**Text provided**
Concluding that end-of-support and its informational use for open-source dependencies is not well established, and its application fragmented at best, it has been elusive to serve as is in defining a theoretical basis for classifying dependencies as end-of-support.
A direct consequence of the non-well-establishment of informational use of end-of-support status of dependencies is the even less-established practice of assessing dependencies as such and, therefore, approaches to do so become inconclusive. Leading with the fact that literature covering this topic is limited to non-existent (Valiev, Vasilescu, and Herbsleb 2018, 645), developers are set off on their own. Excluding dependencies where effort is explicitly made to communicate them as end-of-support7, developers interested in the informational use of end-of-support status of their dependencies, have no choice than to assess themselves whether they think a particular dependency is supported or not. By which characteristics and methods developers would do that in detail can only be assumed, but vary from developer to developer (Larios-Vargas et al. 2020).

**Brief 1**
Answer these about the passage on end-of-support status of open-source dependencies:
(a) How much literature covers the topic of assessing dependencies, according to the passage?
(b) Which dependencies are excluded from those that developers must assess themselves?
(c) What does the passage say about the characteristics and methods developers would use for that assessment?
**Brief 2**
Please resume the passage on end-of-support status of open-source dependencies, picking up right after its final sentence.
The lines that come after this text aren't needed for anything here.

**Raw records**
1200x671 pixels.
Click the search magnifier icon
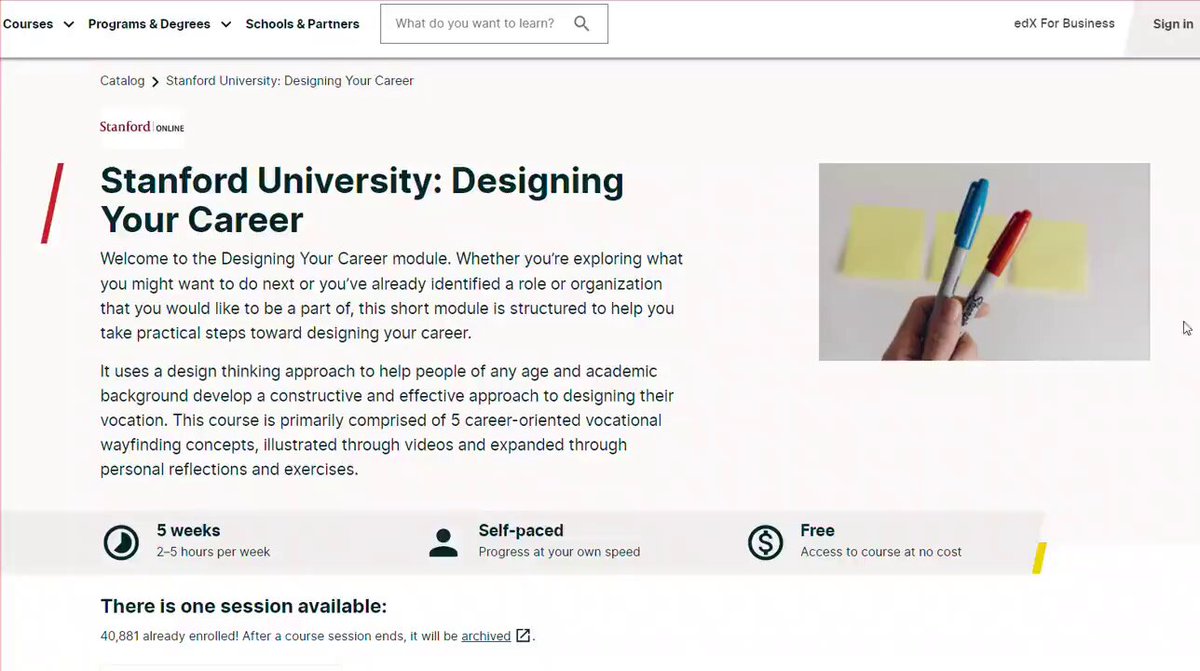coord(581,24)
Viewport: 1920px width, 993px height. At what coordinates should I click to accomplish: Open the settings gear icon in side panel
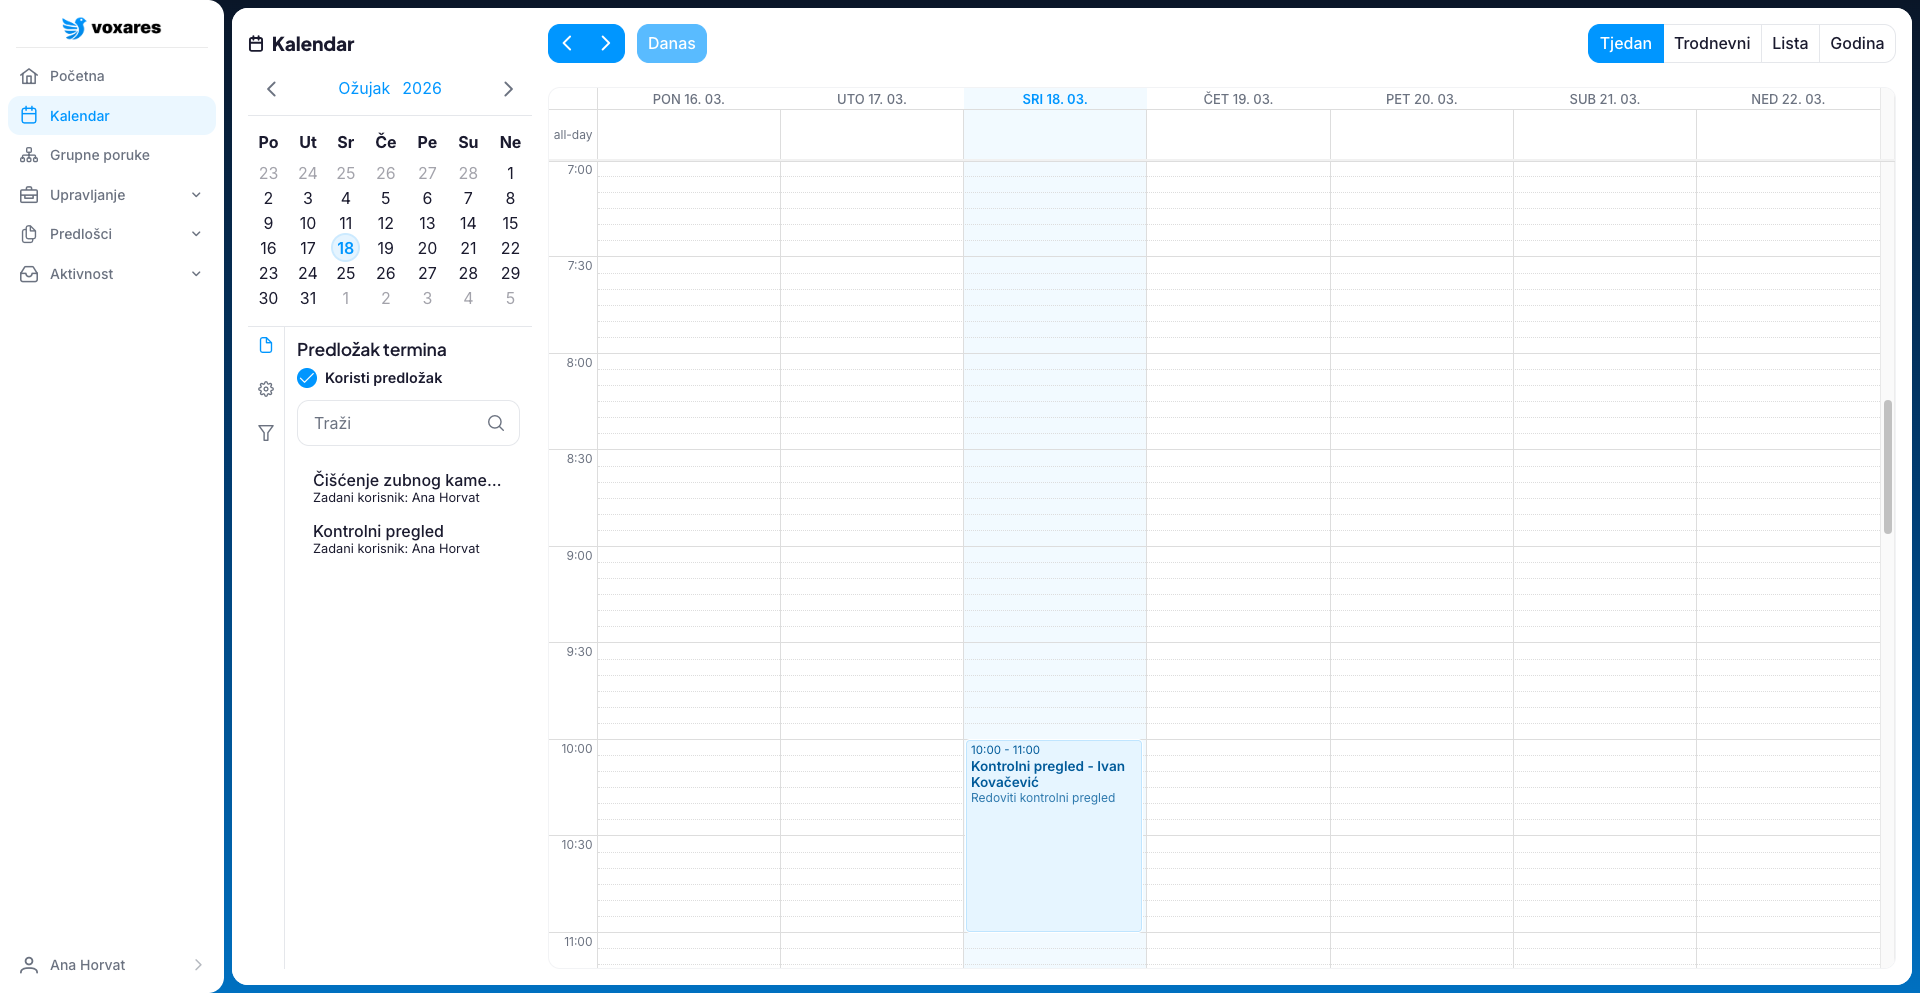(x=266, y=389)
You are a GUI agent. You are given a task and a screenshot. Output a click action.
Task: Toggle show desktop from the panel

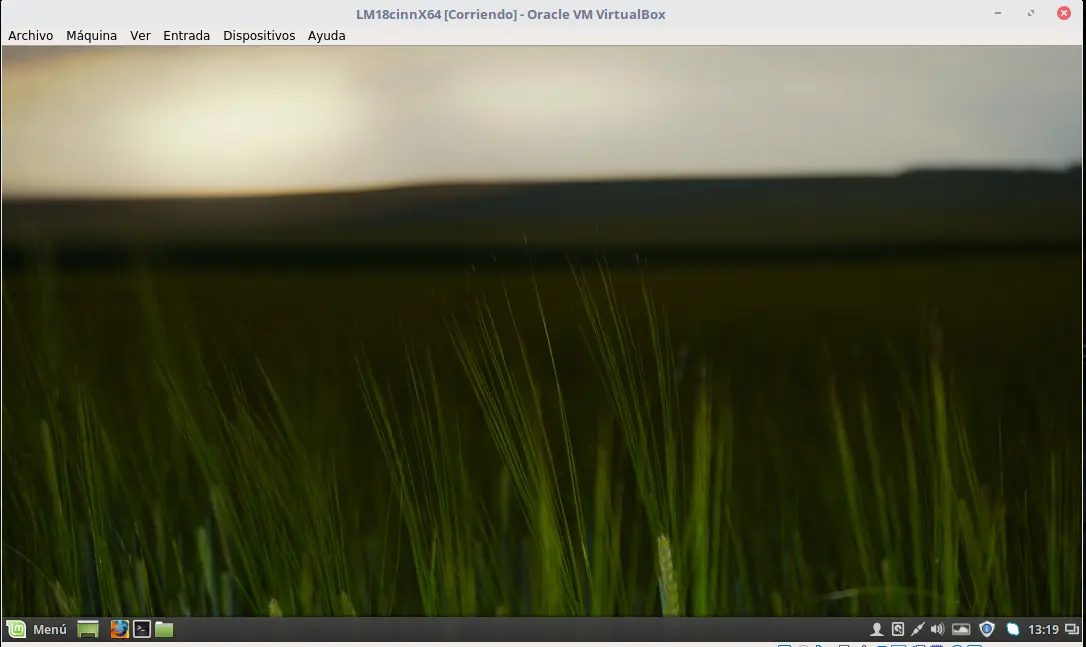pyautogui.click(x=87, y=629)
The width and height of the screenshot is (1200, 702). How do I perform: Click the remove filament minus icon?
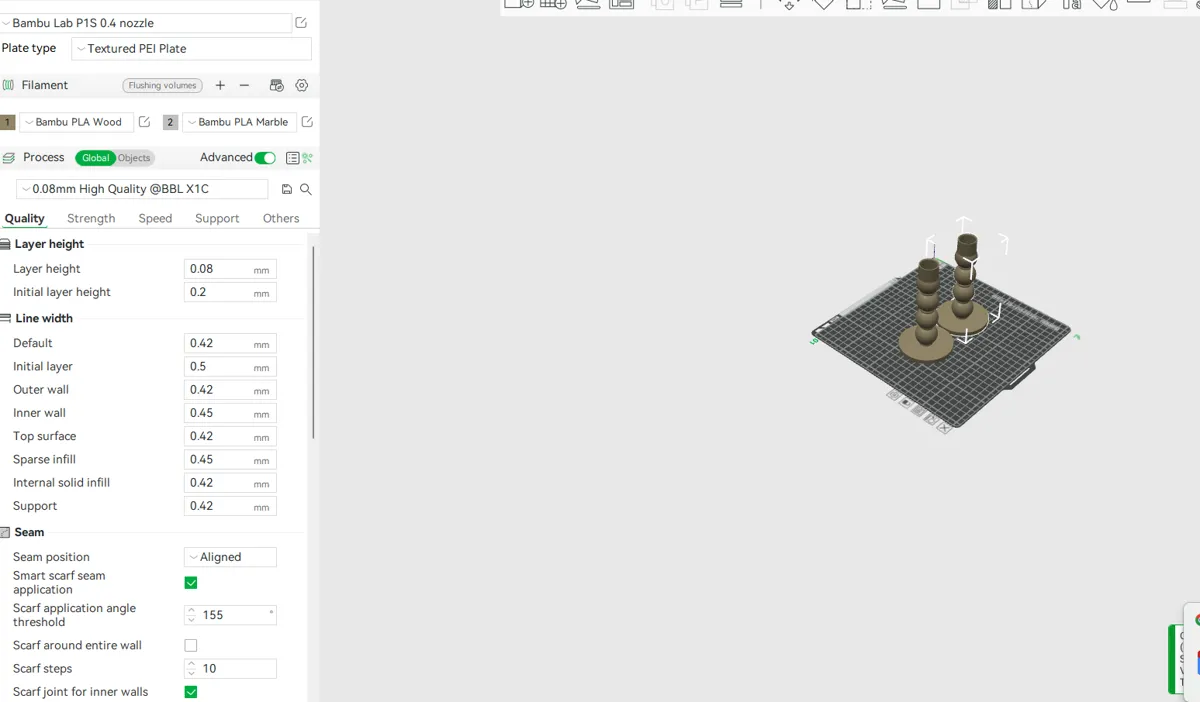pos(244,86)
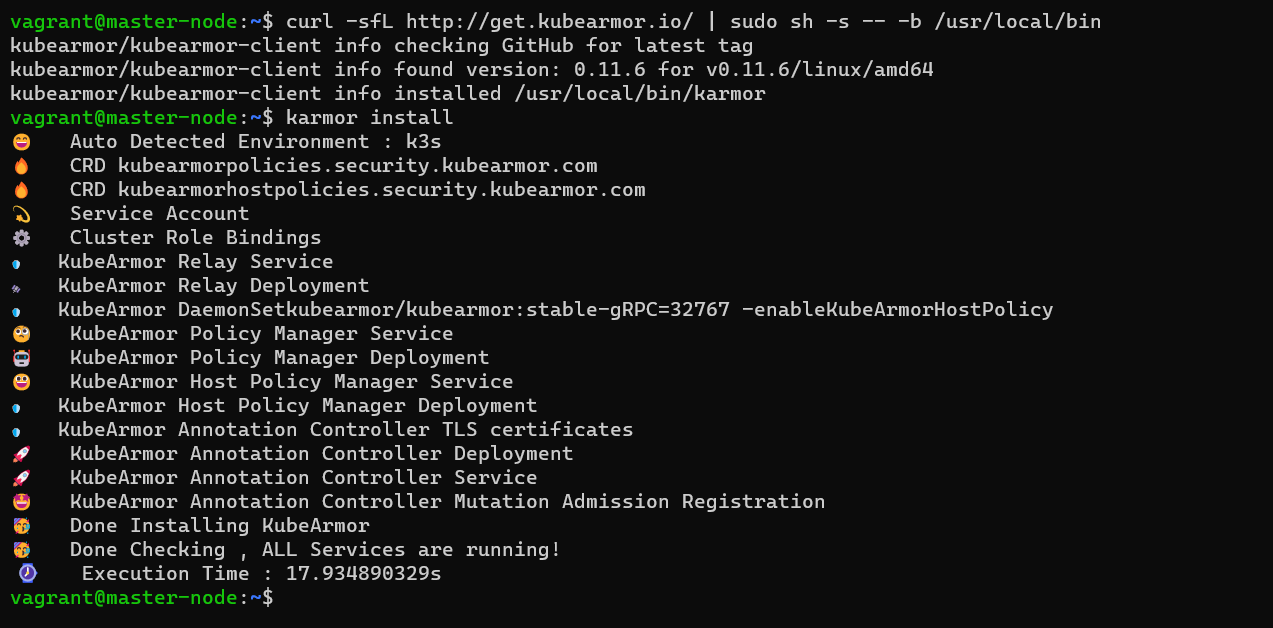Click the 'karmor install' command text
Viewport: 1273px width, 628px height.
[x=369, y=118]
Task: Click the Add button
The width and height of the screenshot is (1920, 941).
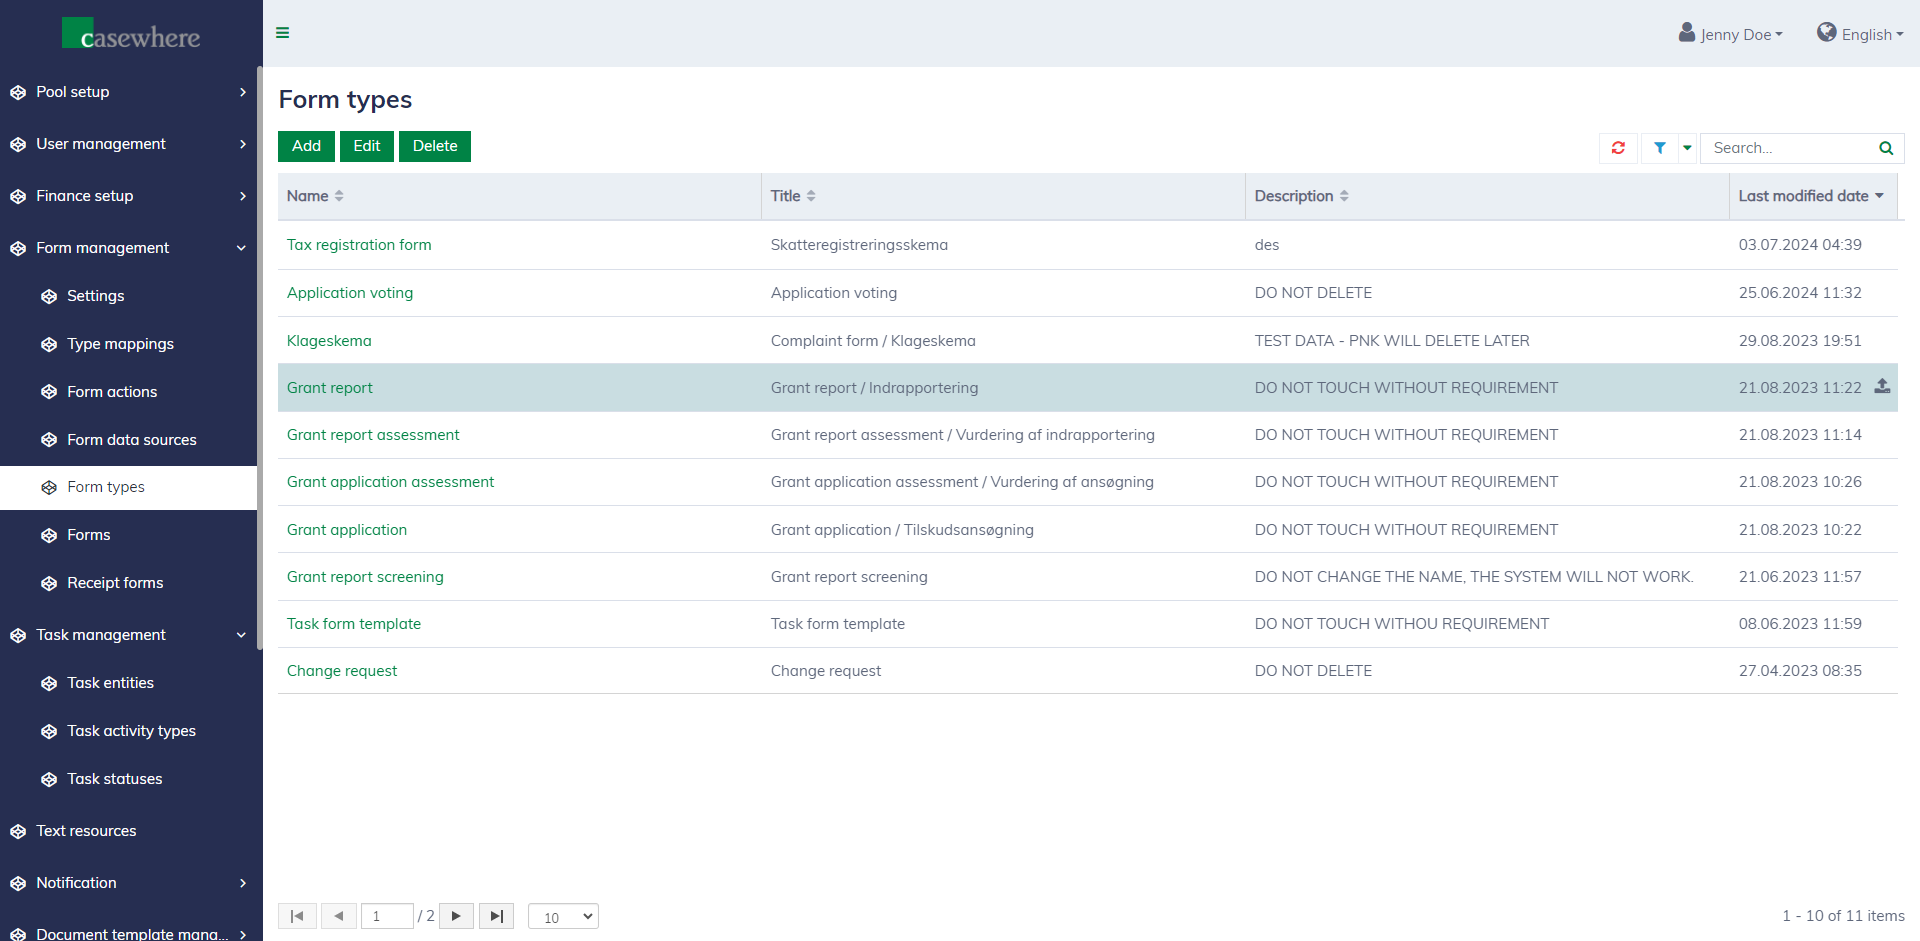Action: (x=306, y=146)
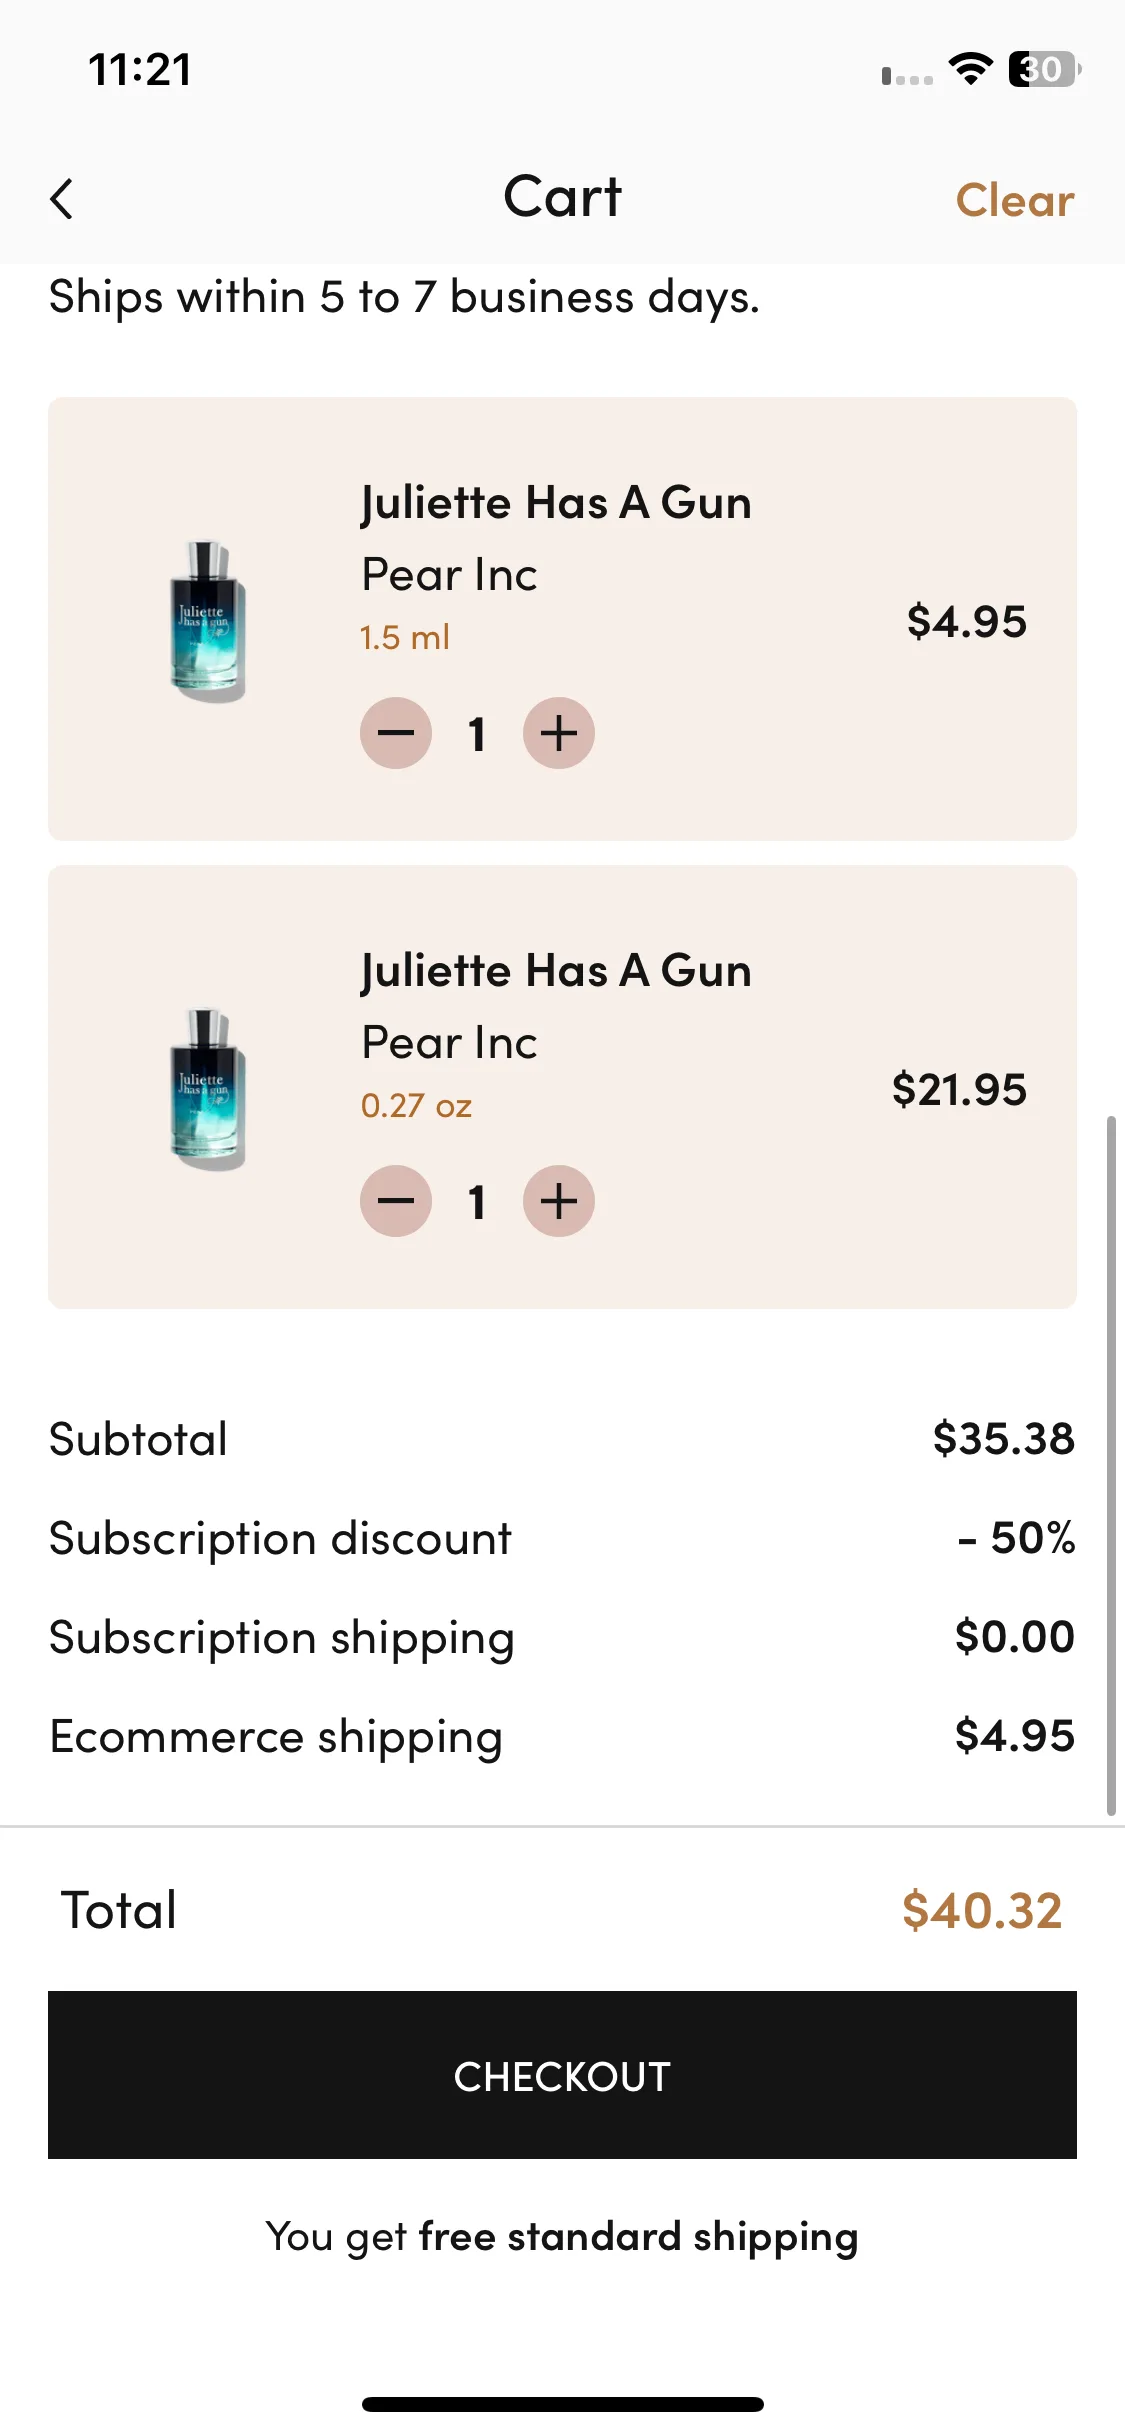This screenshot has height=2436, width=1125.
Task: Tap the Ecommerce shipping row
Action: click(x=562, y=1736)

**Written response 1**
(a) It is limited to non-existent.
(b) Dependencies where effort is explicitly made to communicate them as end-of-support.
(c) They can only be assumed, but vary from developer to developer.

**Written response 2**
It can be concluded: subjectivity enters into the assessment. Where this is the case, the latter varies depending on the developer’s experience, and the outcome of the assessment takes on a fluid character.
Looking into detail of dependencies where their developers clearly communicated them as end-of-support, factors that would precede onto that can be extracted. Such factor would be the release cycle that would have been suspended. For example, log4j8 has been abandoned since 2012 (i.e., no releases since 2012) in favor of its successor. Though had its official end-of-support announcement9 not until 2015, leaving a gap of three years without a release before the official announcement.
Following that example, one could extrapolate the fact that a suspended release cycle results in the fact that the dependency has lost support. This, however, turns out to be not the case for the subset of feature-complete dependencies. A survey conducted by Coelho and Valente (2017) had their interviewees answering, as to why their project had no activity in the last year, that their projects were considered by them as done. Valiev, Vasilescu, and Herbsleb (2018, 647) describes them appropriately: “[feature-complete libraries] continue to deliver their intended use without active maintenance” – though to be noted, differentiating between ’active’ and ’passive’ maintenance varies between projects and cannot be generalized. In addition, the sturdier a base the dependency is built upon, the less maintenance does a dependency need (Coelho and Valente 2017, 9).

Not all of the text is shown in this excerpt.